*Extrait de texte:*
:::::

Tel est le régime appliqué depuis dix ans en Angleterre, et qui n’a pas jusqu’ici amené la ruine de nos voisins. Nous pourrions aussi, pour montrer qu’on gagne toujours à tenir compte de l’étendue des forces humaines et que la qualité peut aisément compenser la durée, tirer un argument du bill de 1847, qui limite à dix heures le travail même des adultes ; mais nous ne voulons parler que des enfans, sans entrer dans la question, fort différente à beaucoup d’égards, de la limitation du travail des adultes. On nous permettra seulement de rappeler à cette occasion qu’en 1829 les hommes d’état les plus éminens de l’Angleterre affirmaient que la prospérité industrielle de la nation serait compromise, si on réduisait à moins de douze heures, non pas le travail des femmes comme en 1844, ou celui des adultes, comme en 1847, mais celui des adolescens : tant les idées simples et justes ont de peine à faire leur chemin !

:::::

*Enregistrements sources:*
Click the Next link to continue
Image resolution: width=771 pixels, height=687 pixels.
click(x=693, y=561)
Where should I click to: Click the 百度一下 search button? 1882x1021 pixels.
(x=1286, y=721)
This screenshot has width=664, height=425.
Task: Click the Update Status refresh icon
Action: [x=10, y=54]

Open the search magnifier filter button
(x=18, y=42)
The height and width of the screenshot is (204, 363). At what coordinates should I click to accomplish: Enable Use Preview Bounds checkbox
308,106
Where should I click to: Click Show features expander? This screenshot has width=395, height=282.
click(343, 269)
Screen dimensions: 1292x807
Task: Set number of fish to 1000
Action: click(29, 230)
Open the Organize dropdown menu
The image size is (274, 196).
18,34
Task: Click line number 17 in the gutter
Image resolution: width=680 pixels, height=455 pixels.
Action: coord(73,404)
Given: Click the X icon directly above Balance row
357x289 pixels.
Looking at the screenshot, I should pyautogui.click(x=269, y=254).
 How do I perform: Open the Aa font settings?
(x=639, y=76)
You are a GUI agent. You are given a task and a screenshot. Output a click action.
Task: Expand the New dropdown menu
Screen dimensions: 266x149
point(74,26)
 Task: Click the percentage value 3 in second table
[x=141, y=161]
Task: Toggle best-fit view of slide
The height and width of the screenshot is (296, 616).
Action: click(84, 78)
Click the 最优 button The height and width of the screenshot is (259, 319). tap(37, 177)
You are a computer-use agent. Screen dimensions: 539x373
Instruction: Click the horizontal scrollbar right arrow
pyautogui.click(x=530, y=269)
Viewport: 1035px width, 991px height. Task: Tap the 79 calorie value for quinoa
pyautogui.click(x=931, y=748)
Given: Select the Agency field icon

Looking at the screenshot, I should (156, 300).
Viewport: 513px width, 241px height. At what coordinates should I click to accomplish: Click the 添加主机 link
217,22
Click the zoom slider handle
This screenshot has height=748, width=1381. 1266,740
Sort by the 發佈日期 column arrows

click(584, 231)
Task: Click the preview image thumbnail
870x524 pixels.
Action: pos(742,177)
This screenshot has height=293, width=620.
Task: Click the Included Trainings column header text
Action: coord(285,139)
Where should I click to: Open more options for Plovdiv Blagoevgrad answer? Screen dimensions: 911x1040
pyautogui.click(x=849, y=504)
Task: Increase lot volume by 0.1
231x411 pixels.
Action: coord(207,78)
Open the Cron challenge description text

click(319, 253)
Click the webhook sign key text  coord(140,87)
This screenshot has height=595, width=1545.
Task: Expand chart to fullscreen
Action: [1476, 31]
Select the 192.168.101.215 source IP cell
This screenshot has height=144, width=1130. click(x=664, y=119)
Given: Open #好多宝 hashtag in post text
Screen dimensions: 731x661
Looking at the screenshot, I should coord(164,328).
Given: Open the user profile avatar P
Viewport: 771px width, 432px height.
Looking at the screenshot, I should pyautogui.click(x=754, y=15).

:::::

*Consigne 1:* Recopiez telles quelles les lignes des enregistrements, de leur toute première ligne jusqu'à celle qui contient "pyautogui.click(x=530, y=269)", cette dernière comprise.
*Consigne 2:* Prolongez le texte sur la limitation du travail des enfants en Angleterre à partir de l'endroit où il s'arrête.

*Réponse rédigée 1:*
Click the Next link to continue
Image resolution: width=771 pixels, height=687 pixels.
click(x=693, y=561)
Where should I click to: Click the 百度一下 search button? 1882x1021 pixels.
(x=1286, y=721)
This screenshot has width=664, height=425.
Task: Click the Update Status refresh icon
Action: [x=10, y=54]

Open the search magnifier filter button
(x=18, y=42)
The height and width of the screenshot is (204, 363). At what coordinates should I click to accomplish: Enable Use Preview Bounds checkbox
308,106
Where should I click to: Click Show features expander? This screenshot has width=395, height=282.
click(343, 269)
Screen dimensions: 1292x807
Task: Set number of fish to 1000
Action: click(29, 230)
Open the Organize dropdown menu
The image size is (274, 196).
18,34
Task: Click line number 17 in the gutter
Image resolution: width=680 pixels, height=455 pixels.
Action: coord(73,404)
Given: Click the X icon directly above Balance row
357x289 pixels.
Looking at the screenshot, I should pyautogui.click(x=269, y=254).
 How do I perform: Open the Aa font settings?
(x=639, y=76)
You are a GUI agent. You are given a task and a screenshot. Output a click action.
Task: Expand the New dropdown menu
Screen dimensions: 266x149
point(74,26)
 Task: Click the percentage value 3 in second table
[x=141, y=161]
Task: Toggle best-fit view of slide
The height and width of the screenshot is (296, 616).
Action: click(84, 78)
Click the 最优 button The height and width of the screenshot is (259, 319). tap(37, 177)
You are a computer-use agent. Screen dimensions: 539x373
Instruction: Click the horizontal scrollbar right arrow
pyautogui.click(x=530, y=269)

*Réponse rédigée 2:*
Maintenant, après avoir rappelé qu’en Prusse, depuis la loi de 1839, les enfans ne sont pas admis dans les manufactures avant l’âge de neuf ans, que le travail des adolescens y est réduit à soixante heures par semaine, et que l’Autriche et la confédération germanique sont également entrées dans la voie de la réglementation, nous allons indiquer rapidement ce qui a été fait en France, et il nous sera trop aisé de montrer les lacunes et les vices de la législation actuelle.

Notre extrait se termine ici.